BY DYKE HENDRICKSON
---- — NEWBURYPORT — Mayor Donna Holaday last night brought the new City Council up to date on the problems of the Plum Island water and sewer system, and much of her narrative has been aired before.
But there were new numbers: 147 hydrants will have to be fixed, and as many as 18,000 connective bolts could be faulty as the result of corrosion, she said.
Holaday did not disclose the city’s litigation plans against contractors and engineers who built the system, but she indicated that the municipality’s lawyers are ready to proceed on both criminal and civil fronts.
Following her open presentation to the council and those present, councilors voted to go into executive session (at her request) and the chamber was cleared.
The mayor said she would brief the council on the city’s litigation strategy.
Holaday declined to be specific (in public) about the city’s legal strategy, but she indicated the time is approaching when the city and its contracted lawyers will go to court.
The mayor said that the city has the support of the state Attorney General’s Office, the state Inspector General and the state Department of Environmental Protection.

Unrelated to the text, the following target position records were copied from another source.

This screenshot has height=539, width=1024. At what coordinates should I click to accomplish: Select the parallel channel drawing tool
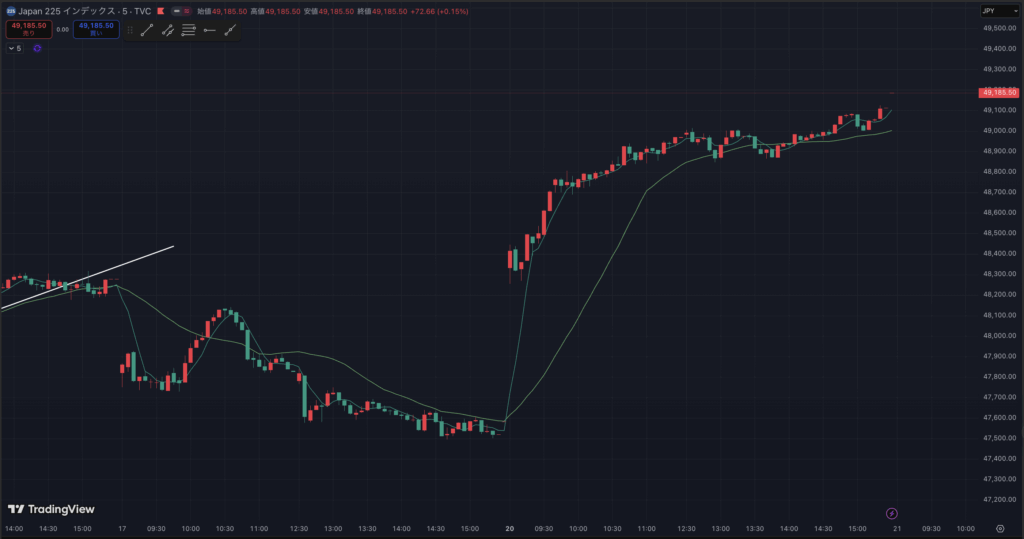point(168,30)
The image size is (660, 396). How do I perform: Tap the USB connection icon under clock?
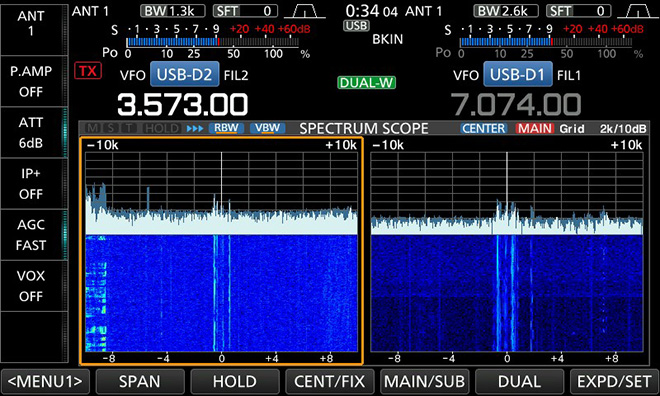[x=356, y=26]
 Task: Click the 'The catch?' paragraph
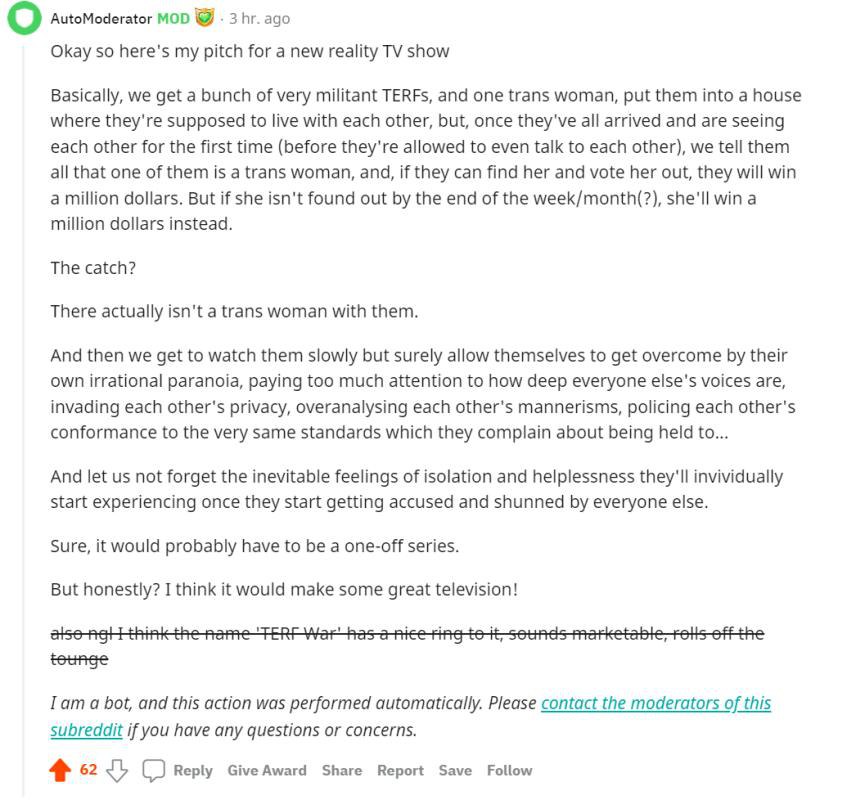click(x=93, y=268)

Her report to the council was grim, but she said that the city is “not stopping until we fix the problem” and that expense won’t be borne on the backs of the residents of Plum Island.
Because Newburyport and Newbury are in the water and sewer district together, residents from the two communities (and not limited to Plum Island) might someday be part of a financial solution.
City officials said that on April 27, 2011, a water main broke near the Plum Island Grill.
This was a “red flag” and municipal leaders began investigating. Another break took place in the same general area some months later, and that disruption convinced city officials that something was fundamentally wrong with the system.
Holaday, trained as a lawyer, said she has confronted the problem on a step-by-step basis.
Her team has done independent tests on pipes and attachments, they’ve met with contractors and engineers and they’ve been enlisting the aid of state legal officials for many months.
Her team has put together 58,000 “pieces of documentation” in preparation for the day when the city might have to sue those who installed the system, she said.
On a positive note, City Hall officials last night said that contractors have permitted the statute of limitations to be extended, and the city is therefore able to build its case in a relatively deliberate manner.
But Holaday has not been willing to discuss the city’s legal strategy, which has been a source of discontent for some island residents.
David McFarland, a former city councilor (2002-2003) and a Plum Island resident, last night spoke during the “public comment” section and urged the mayor to refrain from executive sessions.
He said that permitting plans to be made outside of public scrutiny contributed to the poor planning and suspect workmanship that got the city into trouble in the first place.
But when the open meeting of the council ended, the mayor and city officials retreated to executive session — reportedly to discuss the legal strategy that is a key component to solving this complex problem.